After seeing celeb after celeb wearing Roland Mouret’s fantastic Galaxy dress and spouting the true wonders of its inner spandex core, I was very excited to see that Vogue produced its own version of the Galaxy dress, Vogue 8280, and I bought it immediately.
Fast forward several months and I finally had the time (and the small waist!) to make this dress using the gorgeous grey tartan wool I’d bought especially for it alongside the pattern. It took me two days of sewing after quite a bit of prep work, but I thoroughly enjoyed making this dress and I absolutely love the end result! It may not have the magical spandex core, but it does have a fully lined bodice and a neat skinny belt I made to further acentuate the nipped-in waist.
Having never sewn tartan before, I’d never had the pleasure of aligning the threads on the pattern pieces, but I feel I did a pretty good job for my first attempt. The skirt pieces all align perfectly, but there are a few spots on the waist and sleeves that are off by a few milimters, but I think the belt helps to distract it a bit at the waistline, anyway. I absolutely love the weave of this fabric, though! It’s a lightweight “spring wool” that isn’t scratchy in the slightest, and has threads of orange, purple, black, and white running through it that you only really see when you get close up. I’ve got about a meter of this left so I think I might make a pencil skirt from Burda WOF with the leftovers (I’ll probably wear a skirt more often than a va-va-voom dress anyway, especially with my casual office).
I do feel like this dress is a success in spite of Vogue’s instructions, however. I made View E, whose directions were split all over the sheets, saying things like “Sew steps 12-19 of View D, then sew steps 2-5 of View A, etc etc” which would’ve had me flipping the sheets all over and generally just adding to the confusion of an already confusing design. So I instead availed myself of the office photocopier and cut and pasted the various steps I needed to follow onto four sheets of A4 that I could just go through without having to follow a roadmap. If you’re going to do this pattern, I highly recommend doing something similar.

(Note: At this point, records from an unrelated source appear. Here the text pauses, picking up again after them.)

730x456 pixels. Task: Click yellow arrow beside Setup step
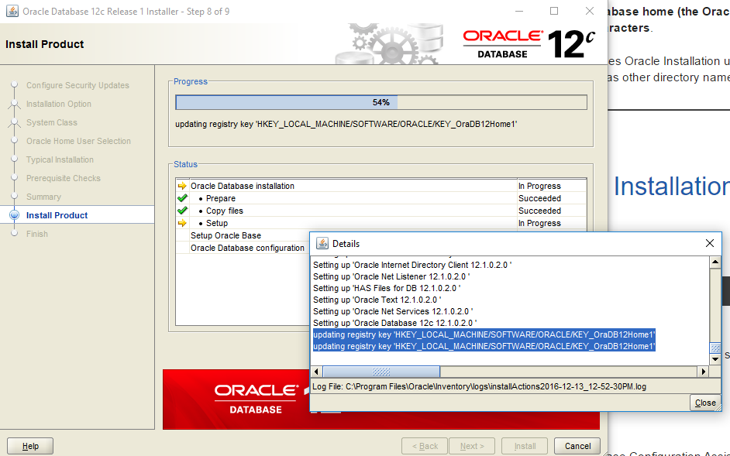[182, 223]
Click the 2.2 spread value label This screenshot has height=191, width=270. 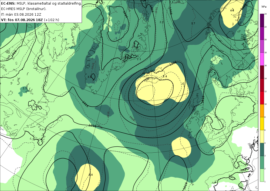click(161, 22)

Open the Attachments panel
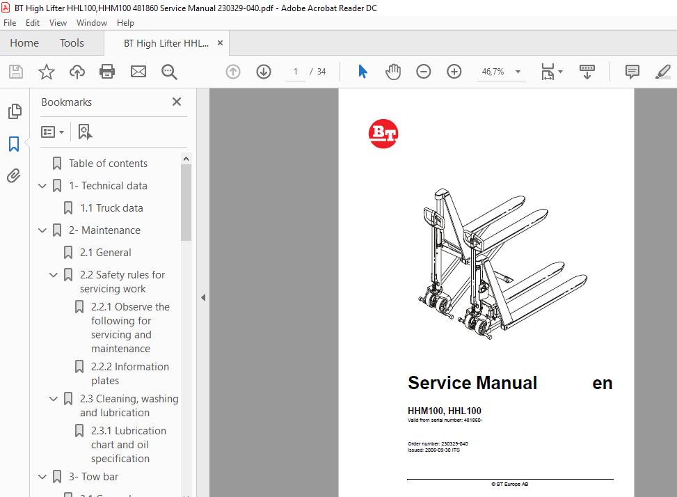(x=15, y=175)
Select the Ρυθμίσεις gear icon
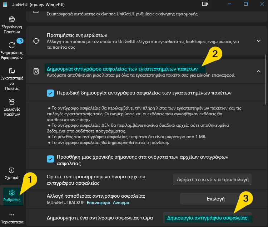 pyautogui.click(x=12, y=193)
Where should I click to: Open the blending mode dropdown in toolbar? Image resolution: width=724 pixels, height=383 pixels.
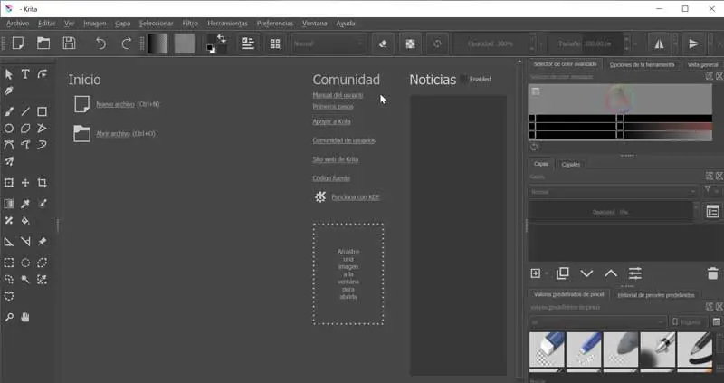coord(328,43)
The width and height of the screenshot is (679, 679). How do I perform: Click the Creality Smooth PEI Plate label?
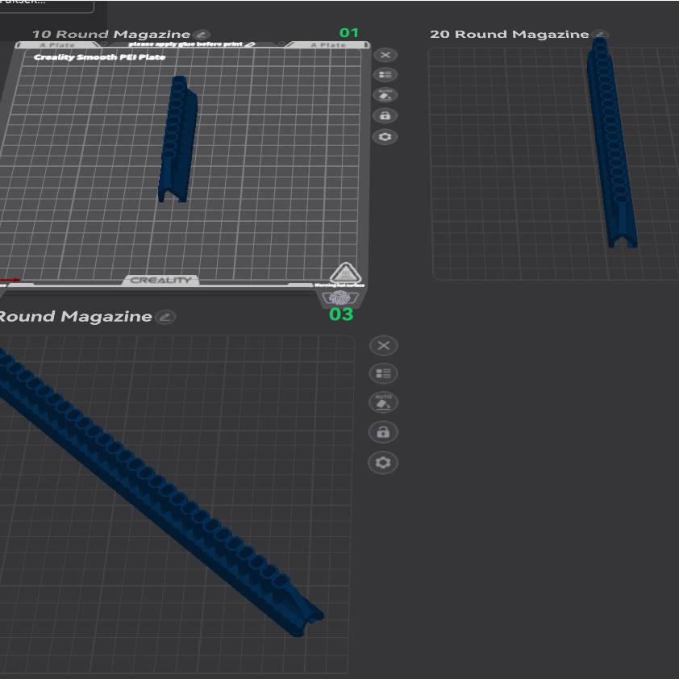coord(100,57)
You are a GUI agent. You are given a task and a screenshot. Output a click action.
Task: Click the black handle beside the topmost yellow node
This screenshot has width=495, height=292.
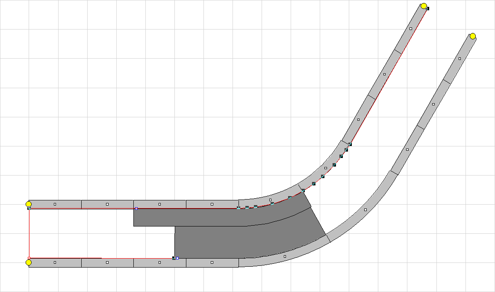tap(428, 9)
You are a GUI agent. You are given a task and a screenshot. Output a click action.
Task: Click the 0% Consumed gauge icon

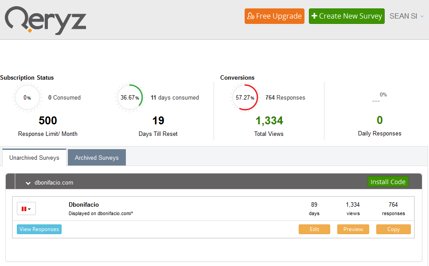point(27,97)
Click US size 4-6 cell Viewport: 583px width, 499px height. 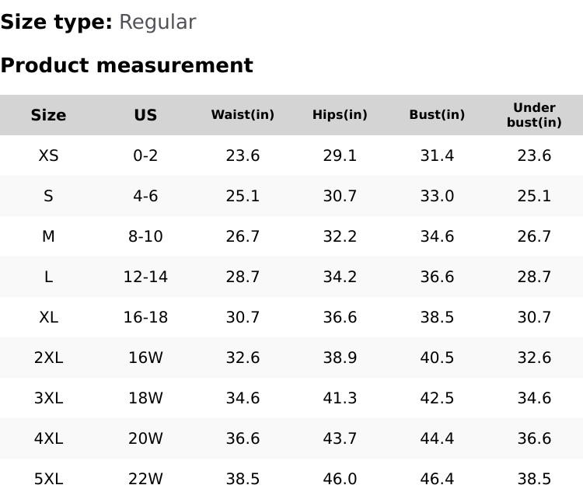pos(145,196)
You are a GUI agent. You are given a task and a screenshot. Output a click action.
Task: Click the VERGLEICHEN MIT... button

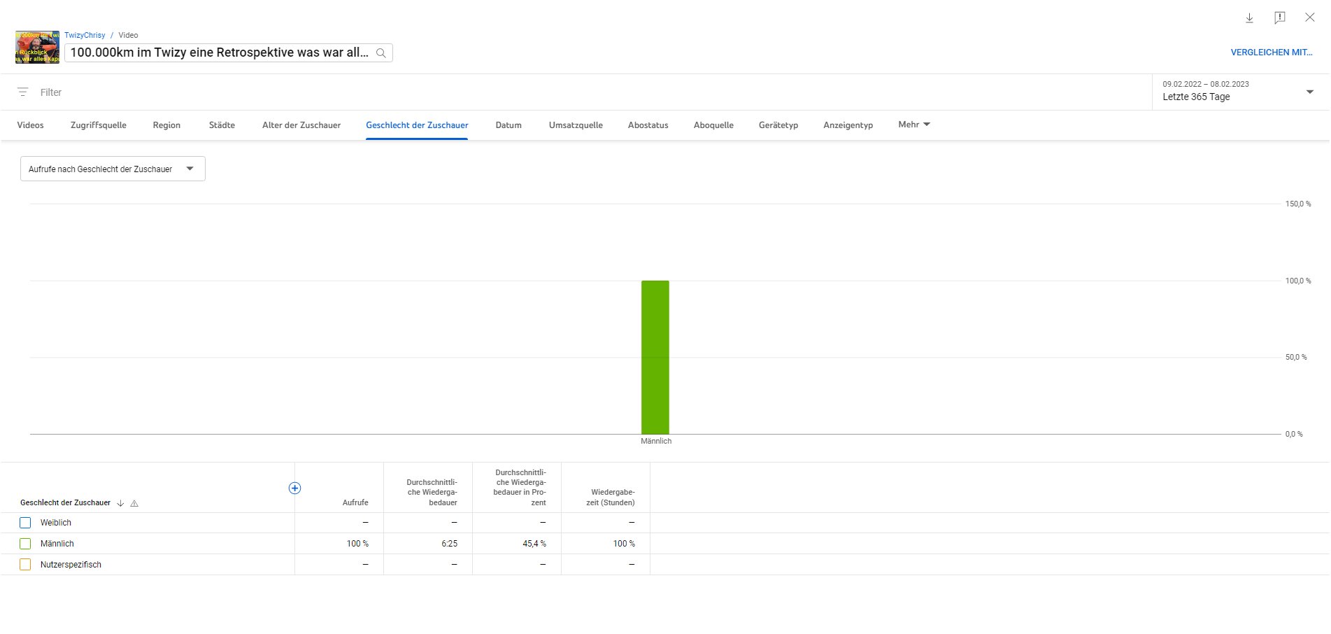pyautogui.click(x=1271, y=52)
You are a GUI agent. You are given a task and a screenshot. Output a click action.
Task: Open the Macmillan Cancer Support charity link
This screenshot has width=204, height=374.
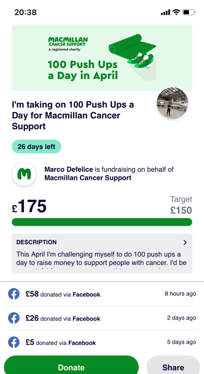(x=88, y=178)
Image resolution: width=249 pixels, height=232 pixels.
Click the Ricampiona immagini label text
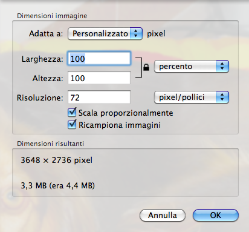[x=120, y=125]
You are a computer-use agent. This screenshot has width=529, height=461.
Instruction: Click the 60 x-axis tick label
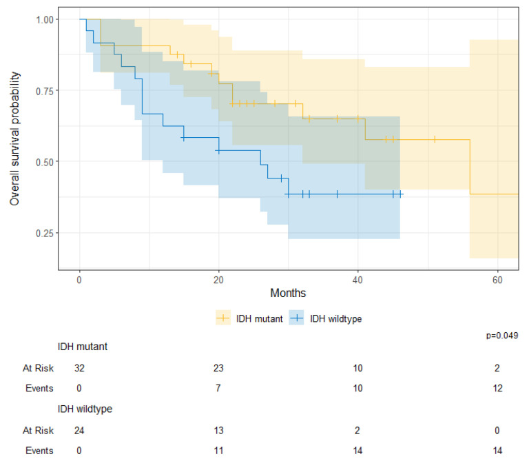coord(497,280)
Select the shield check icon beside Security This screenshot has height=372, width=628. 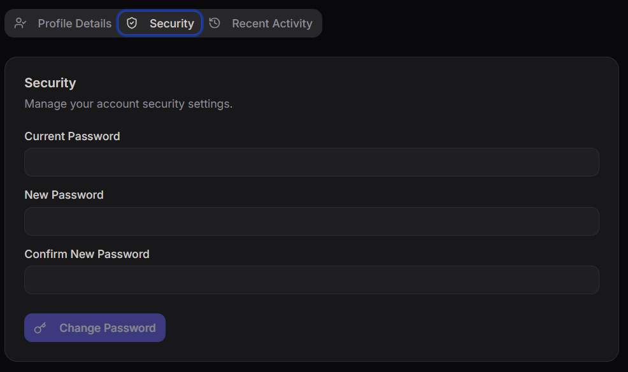(131, 23)
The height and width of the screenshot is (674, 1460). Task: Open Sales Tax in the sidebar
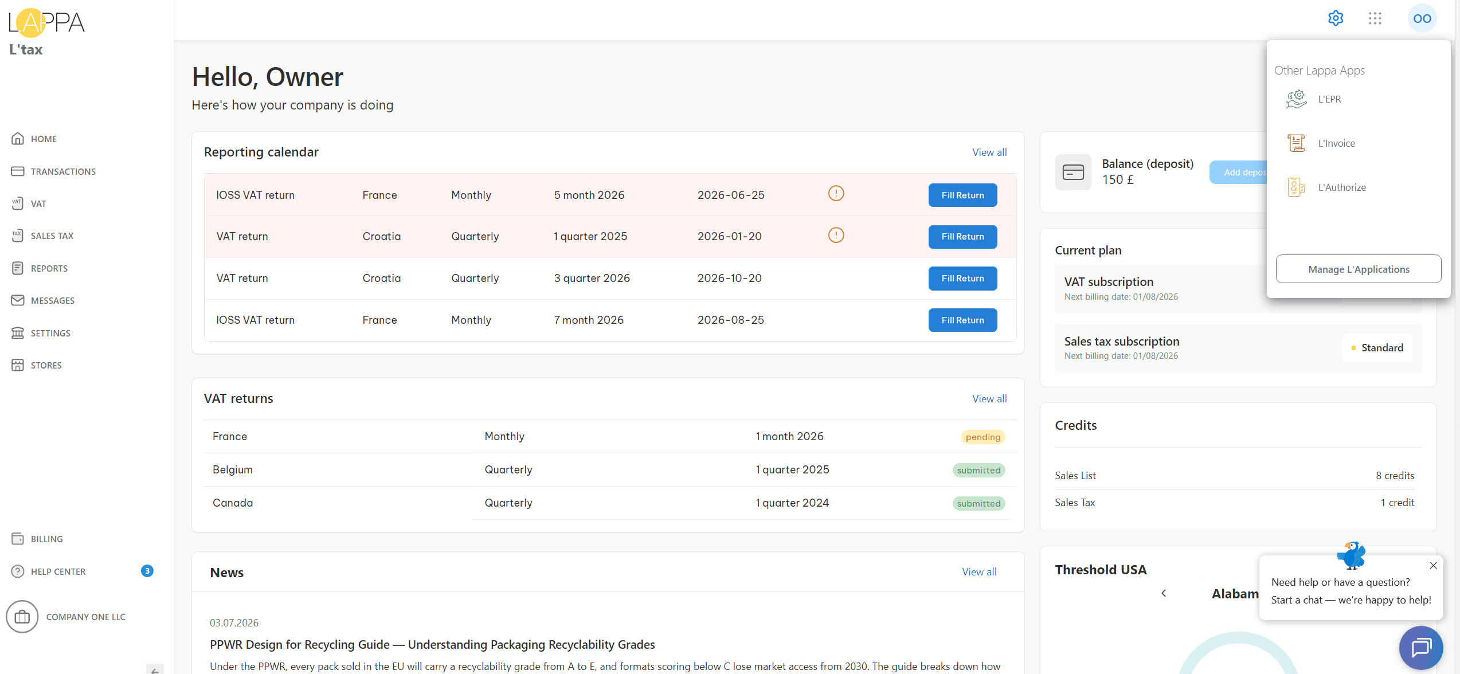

And finally I thought I’d show you my muslin for the bodice of this dress, in all its quick, dirty, and ugly glory. I use muslins only to check the fit and improve the instructions for the final garment, and I never, ever intend to wear them. This orange material was a misguided 75p a meter job from Walthamstow Market, and the beige lining used to be a duvet cover at some point in its life, I think. But it served its purpose in telling me that a 16 fits perfectly everywhere except the shoulders (I have very broad, muscular shoulders, but I still had to take in the center back seam by about two inches), and that the weird flange and sleeve pieces actually do make sense once you start working with them.
I can’t imagine I’d need two dresses like this in my wardrobe, but I am tempted to reuse the bodice of the sleeveless version and attach a fuller skirt onto it for a fun summer sundress. I love the neckline and I think it’d be just as suited to summer fun as it is to a sexy powersuit. What do you think?